Babies totally expropriate one’s sex life. It just happens. In some ways it’s necessary. Babies are the center of the world and they need their parents in order to survive. I get it – it’s actually very lovely – but when I wake up in the morning lying in a wet spot, my t-shirt soaked, and droplets of milk all over chest, I am nostalgic for a time long gone. A time when falling asleep in the wet spot made me smile in sated bliss. A time when a wet t-shirt meant a pretty good party. And a time when a pearl necklace was applied with something other than a baby bottle.
It starts with pregnancy and birth. Being pregnant means giving up your body for a period of time. You can usually still do all of the things you like to do, even have sex, but there is an awareness that you are sheltering another life. Much of your energy goes toward dreaming that baby into being. Then it’s time for the birth and your cervix and vagina open incredibly wide to push the baby out. Birth is an amazing miracle, but it’s also very animal. The process is physically relentless as the body does what it knows to do. Afterwards, you feel a little strange in your body and most women feel some cramping and vaginal discomfort for at least a while – sometimes up to 6 weeks. Learning to breast feed your baby can be challenging. For me, it was always the most rewarding part of having a baby, but suddenly breasts aren’t just sexual any more. Nipples are for feeding the baby, not squeezing.
It takes some women a long time to feel like sex after birth, but after I healed from each birth, I was ready to make love again. Breast feeding pumps you up with oxytocin, the hormone that makes you feel love. It’s also released when you orgasm and when you gaze into your lover’s eyes. It makes you feel warm and slightly fuzzy. It makes some men fall asleep after they come. Having my babies at breast tended to fill me with love. That love often translated to desire for my partner and sex, in turn, translated to feeling more warmth for my baby. But sometimes, I would feel touched out. Having a baby attached to me all day could turn me off.

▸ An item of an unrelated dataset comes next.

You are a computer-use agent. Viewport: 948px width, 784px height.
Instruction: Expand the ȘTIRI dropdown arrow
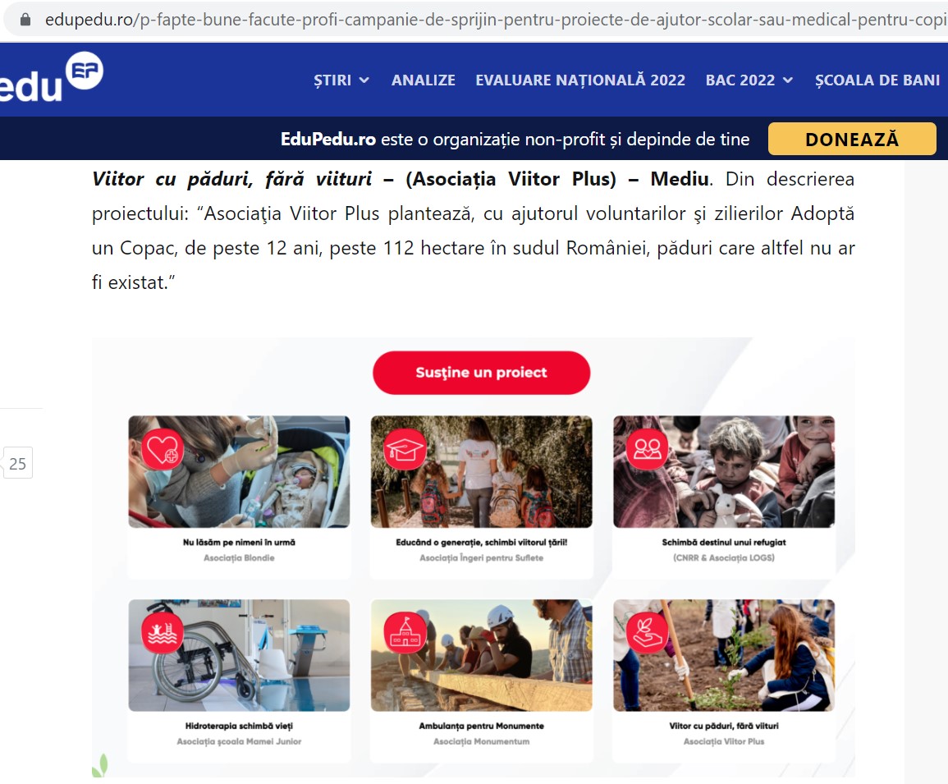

I imagine it’s hard for the dads too. Today Joel mentioned that he’s not getting enough snuggling. Well, of course not, there’s a baby sleeping between us! Touching toes only goes so far. Still, we’ve always been good at finding creative solutions to the baby-in-the-bed issue. I think that where there is desire, there is a way. I’d just prefer that the baby stop sticking her hands down my shirt to grab my nipples. Especially in public.